Scientists at the Imperial College London in England have been awarded nearly £100,000, or about $125,000, by Parkinson’s UK to identify new therapeutic targets for Parkinson’s disease.
The grant was awarded to Michael Johnson, PhD, and his team, and will fund efforts to harness the power of computers to simulate how best to target glycoprotein nonmetastatic melanoma protein B (GPNMB), which has been identified as a possible biomarker of Parkinson’s.
“It is a great honor to be awarded this grant from Parkinson’s UK. This award will fund us to work with the U.K.’s Nucleic Acid Therapy Accelerator (NATA) to develop a new type of drug against GPNMB as a potential treatment for Parkinson’s,” Johnson said in a Parkinson’s UK press release.
While candidate therapies sometimes show promise in slowing the progression of Parkinson’s in early lab tests, several fail to be effective when they’re tested in clinical trials.
“A major problem with drug development is that half of all drugs will fail during clinical trials due to lack of efficacy — i.e. the drugs don’t work despite extensive testing prior to clinical trials in people,” Johnson said.
Exploring what makes a candidate therapy effective
Understanding how new candidate therapies actually recognize and target a specific protein may increase their chances of success in clinical trials.

- Task
Carry on the article about the Parkinson's UK grant for GPNMB research, picking up after its final sentence.

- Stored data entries
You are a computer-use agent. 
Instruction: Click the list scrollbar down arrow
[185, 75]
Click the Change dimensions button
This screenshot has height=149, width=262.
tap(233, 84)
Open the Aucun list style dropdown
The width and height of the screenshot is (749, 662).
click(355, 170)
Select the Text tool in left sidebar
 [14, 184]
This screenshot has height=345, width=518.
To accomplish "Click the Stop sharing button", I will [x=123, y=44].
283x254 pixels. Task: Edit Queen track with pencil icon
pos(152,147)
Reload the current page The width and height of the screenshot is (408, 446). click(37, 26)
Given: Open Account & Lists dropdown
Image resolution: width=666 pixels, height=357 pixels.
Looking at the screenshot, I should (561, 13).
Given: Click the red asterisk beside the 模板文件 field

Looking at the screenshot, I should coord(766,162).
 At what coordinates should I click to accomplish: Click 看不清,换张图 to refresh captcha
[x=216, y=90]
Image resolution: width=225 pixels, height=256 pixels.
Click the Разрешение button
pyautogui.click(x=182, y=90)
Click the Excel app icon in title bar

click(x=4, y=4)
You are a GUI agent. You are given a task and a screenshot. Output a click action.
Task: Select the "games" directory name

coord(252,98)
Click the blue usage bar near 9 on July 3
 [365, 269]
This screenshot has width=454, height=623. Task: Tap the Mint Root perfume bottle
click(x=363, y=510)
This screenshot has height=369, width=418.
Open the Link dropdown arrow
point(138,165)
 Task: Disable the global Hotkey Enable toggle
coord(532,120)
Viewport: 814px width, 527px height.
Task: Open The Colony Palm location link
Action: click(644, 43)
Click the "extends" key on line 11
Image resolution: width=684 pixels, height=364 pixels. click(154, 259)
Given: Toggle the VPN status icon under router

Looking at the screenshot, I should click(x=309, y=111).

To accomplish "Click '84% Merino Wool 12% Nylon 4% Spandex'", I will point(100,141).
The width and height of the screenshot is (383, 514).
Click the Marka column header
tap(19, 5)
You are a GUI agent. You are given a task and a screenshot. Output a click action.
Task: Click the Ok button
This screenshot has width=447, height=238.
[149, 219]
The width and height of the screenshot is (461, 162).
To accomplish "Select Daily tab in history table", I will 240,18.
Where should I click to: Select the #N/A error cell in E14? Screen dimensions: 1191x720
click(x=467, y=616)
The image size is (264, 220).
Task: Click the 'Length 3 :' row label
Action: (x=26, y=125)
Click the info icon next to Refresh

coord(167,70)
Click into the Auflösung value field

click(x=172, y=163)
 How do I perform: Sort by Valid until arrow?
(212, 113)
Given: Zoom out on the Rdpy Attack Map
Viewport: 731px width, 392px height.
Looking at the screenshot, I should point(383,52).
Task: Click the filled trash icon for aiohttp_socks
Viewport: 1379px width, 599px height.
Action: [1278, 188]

- Response box
Johnson’s research team will generate computer-based simulations of a candidate’s mode of action to determine how best to target GPNMB, which is elevated in blood levels of people with Parkinson’s. GPNMB also promotes the toxic accumulation of alpha-synuclein, a hallmark feature of Parkinson’s that causes the death of nerve cells and contributes to the neurodegeneration seen in the disease. Reducing GPNMB may prevent or slow the disease’s progression.
Johnson and his team are designing specialized antisense oligonucleotides (ASOs) to reduce GPNMB’s activity. ASOs are short, synthetic nucleic acid sequences that can bind to target RNA molecules, causing them to degrade or interfere with protein production. RNA acts as the bridge between DNA and proteins; it’s an intermediate molecule that transmits genetic information during protein production.
By optimizing these ASOs to target GPNMB, the researchers seek to mitigate the toxic effects of alpha-synuclein aggregation.
The outcomes of this project will help choose the best candidates for clinical trials. The grant was awarded under Parkinson UK’s drug accelerator award grant scheme, which funds early research that helps bridge the gaps in developing new therapies.